##### Text segment #####
A large international study led by McMaster shows that women with low-risk pregnancies who intend to give birth at home have no increased chance of the baby’s perinatal or neonatal death compared to low-risk women who intend to give birth in a hospital.
The results have been published by The Lancet’s EClinicalMedicine journal.
“More women in well-resourced countries are choosing birth at home, but concerns have persisted about their safety,” says Eileen Hutton, professor emeritus of obstetrics and gynecology at McMaster, the founding director of the McMaster Midwifery Research Centre and first author of the paper.
“This research clearly demonstrates the risk is no different when the birth is intended to be at home or in hospital.”
The study examined the safety of place of birth by reporting on the risk of death at the time of birth or within the first four weeks, and found no clinically important or statistically different risk between home and hospital groups.
The study, which is the first systematic review and meta-analyses to use a previously published, peer-reviewed protocol for the research, used data from 21 studies published since 1990 comparing home and hospital birth outcomes in Sweden, New Zealand, England, Netherlands, Japan, Australia, Canada and the U.S.
#####
Please reproduce the home birth article word for word from "A large international" to "of the paper.".
##### Given data #####
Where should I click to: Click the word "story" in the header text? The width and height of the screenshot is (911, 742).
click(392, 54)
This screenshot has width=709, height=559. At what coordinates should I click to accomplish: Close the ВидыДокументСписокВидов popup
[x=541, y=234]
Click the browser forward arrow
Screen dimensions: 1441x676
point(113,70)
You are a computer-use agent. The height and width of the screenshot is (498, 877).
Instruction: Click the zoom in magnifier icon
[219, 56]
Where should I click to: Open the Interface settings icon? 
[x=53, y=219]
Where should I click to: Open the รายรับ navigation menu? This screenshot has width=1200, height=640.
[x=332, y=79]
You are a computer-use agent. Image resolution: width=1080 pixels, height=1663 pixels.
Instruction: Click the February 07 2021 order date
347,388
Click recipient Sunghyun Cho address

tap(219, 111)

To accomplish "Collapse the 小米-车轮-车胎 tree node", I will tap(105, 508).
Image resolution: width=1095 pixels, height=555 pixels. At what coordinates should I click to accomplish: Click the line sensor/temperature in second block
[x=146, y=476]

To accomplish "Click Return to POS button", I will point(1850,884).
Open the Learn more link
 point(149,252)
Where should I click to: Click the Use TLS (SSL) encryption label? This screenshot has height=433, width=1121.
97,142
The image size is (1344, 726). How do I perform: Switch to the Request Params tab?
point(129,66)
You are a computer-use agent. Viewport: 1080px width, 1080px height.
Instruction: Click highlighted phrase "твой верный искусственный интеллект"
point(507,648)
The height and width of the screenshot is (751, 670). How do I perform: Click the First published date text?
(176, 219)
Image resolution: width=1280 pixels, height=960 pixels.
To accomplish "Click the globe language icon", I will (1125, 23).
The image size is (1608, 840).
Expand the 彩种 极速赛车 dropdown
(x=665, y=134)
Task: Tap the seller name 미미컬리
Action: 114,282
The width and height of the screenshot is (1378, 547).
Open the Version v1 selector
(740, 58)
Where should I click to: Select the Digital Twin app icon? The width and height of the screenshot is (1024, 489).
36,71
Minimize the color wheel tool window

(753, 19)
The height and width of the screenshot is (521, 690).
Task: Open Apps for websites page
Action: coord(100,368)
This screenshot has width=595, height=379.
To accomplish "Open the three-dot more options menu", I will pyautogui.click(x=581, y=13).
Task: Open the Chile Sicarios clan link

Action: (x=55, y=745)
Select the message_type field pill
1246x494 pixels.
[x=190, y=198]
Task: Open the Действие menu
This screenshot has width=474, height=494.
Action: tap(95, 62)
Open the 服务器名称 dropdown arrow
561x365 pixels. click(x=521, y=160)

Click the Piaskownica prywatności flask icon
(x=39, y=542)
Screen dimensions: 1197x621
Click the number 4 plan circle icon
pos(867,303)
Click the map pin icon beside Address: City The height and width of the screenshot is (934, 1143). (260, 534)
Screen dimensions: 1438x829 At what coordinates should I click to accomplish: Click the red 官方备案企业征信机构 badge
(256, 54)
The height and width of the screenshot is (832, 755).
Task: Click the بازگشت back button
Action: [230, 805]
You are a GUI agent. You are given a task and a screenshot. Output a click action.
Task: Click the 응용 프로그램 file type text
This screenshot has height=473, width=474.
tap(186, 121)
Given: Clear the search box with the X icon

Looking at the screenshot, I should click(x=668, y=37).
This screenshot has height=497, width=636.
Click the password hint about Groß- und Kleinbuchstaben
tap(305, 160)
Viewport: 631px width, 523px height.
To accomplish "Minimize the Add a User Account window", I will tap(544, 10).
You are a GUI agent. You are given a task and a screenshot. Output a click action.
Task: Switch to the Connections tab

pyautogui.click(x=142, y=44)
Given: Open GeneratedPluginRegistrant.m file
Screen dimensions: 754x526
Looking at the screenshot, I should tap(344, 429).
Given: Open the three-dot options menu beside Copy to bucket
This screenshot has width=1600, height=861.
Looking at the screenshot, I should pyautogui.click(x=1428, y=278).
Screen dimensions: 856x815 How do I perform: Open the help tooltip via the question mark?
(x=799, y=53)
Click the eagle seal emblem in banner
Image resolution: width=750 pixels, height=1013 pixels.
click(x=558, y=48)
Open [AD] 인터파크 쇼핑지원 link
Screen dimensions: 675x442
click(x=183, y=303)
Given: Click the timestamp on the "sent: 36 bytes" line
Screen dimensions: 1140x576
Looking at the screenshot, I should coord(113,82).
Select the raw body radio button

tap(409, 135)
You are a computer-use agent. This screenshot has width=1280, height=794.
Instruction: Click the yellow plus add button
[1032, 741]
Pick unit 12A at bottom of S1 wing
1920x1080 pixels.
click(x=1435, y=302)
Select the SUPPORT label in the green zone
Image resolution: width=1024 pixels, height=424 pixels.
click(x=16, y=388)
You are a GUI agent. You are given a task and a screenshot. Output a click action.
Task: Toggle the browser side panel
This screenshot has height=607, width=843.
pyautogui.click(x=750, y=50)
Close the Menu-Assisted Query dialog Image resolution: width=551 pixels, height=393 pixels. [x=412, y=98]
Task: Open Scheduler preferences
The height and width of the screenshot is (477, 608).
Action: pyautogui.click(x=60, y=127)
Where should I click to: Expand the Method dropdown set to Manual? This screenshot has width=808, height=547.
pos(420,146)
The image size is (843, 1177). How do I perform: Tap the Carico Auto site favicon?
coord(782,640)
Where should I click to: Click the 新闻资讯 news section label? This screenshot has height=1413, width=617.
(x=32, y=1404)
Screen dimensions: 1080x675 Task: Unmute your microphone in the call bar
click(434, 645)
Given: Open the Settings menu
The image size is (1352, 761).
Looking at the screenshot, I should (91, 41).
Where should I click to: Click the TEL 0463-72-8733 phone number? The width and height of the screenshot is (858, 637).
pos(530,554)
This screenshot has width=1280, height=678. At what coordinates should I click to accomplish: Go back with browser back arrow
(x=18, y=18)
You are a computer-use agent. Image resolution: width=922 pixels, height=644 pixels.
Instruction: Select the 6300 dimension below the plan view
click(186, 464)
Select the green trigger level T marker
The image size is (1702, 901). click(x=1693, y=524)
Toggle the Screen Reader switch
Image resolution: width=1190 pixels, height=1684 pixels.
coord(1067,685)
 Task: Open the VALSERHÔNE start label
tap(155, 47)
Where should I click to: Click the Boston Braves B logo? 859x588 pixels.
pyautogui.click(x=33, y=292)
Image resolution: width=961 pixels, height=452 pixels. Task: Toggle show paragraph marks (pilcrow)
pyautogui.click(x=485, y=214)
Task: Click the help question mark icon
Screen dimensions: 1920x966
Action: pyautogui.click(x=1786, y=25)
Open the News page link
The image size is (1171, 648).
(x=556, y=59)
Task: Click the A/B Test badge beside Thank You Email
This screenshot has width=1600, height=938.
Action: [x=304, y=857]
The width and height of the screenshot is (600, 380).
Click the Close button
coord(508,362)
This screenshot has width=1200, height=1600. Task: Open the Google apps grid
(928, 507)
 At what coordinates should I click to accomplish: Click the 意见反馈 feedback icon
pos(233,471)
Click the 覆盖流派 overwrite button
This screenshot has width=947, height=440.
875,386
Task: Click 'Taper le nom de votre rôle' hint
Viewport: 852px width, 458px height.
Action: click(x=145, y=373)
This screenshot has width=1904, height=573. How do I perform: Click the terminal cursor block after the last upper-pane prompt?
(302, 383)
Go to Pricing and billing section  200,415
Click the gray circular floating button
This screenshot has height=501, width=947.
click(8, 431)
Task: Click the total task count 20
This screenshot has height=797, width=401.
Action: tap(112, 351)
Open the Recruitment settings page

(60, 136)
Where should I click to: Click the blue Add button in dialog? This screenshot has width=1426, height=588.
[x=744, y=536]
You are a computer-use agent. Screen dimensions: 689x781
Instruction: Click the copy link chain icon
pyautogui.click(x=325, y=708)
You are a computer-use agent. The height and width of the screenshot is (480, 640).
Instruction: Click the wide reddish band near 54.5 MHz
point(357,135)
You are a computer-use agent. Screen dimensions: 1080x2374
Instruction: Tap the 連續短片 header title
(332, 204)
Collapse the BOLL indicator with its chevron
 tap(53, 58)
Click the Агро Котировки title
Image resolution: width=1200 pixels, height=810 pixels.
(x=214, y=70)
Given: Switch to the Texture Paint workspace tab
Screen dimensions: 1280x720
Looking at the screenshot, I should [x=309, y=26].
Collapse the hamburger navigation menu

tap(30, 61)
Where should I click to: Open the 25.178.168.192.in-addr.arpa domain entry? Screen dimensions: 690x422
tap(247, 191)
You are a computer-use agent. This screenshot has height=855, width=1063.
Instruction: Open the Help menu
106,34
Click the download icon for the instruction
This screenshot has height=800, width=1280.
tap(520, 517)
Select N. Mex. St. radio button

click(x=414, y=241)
#####
■ Reply to the task:
A large international study led by McMaster shows that women with low-risk pregnancies who intend to give birth at home have no increased chance of the baby’s perinatal or neonatal death compared to low-risk women who intend to give birth in a hospital.
The results have been published by The Lancet’s EClinicalMedicine journal.
“More women in well-resourced countries are choosing birth at home, but concerns have persisted about their safety,” says Eileen Hutton, professor emeritus of obstetrics and gynecology at McMaster, the founding director of the McMaster Midwifery Research Centre and first author of the paper.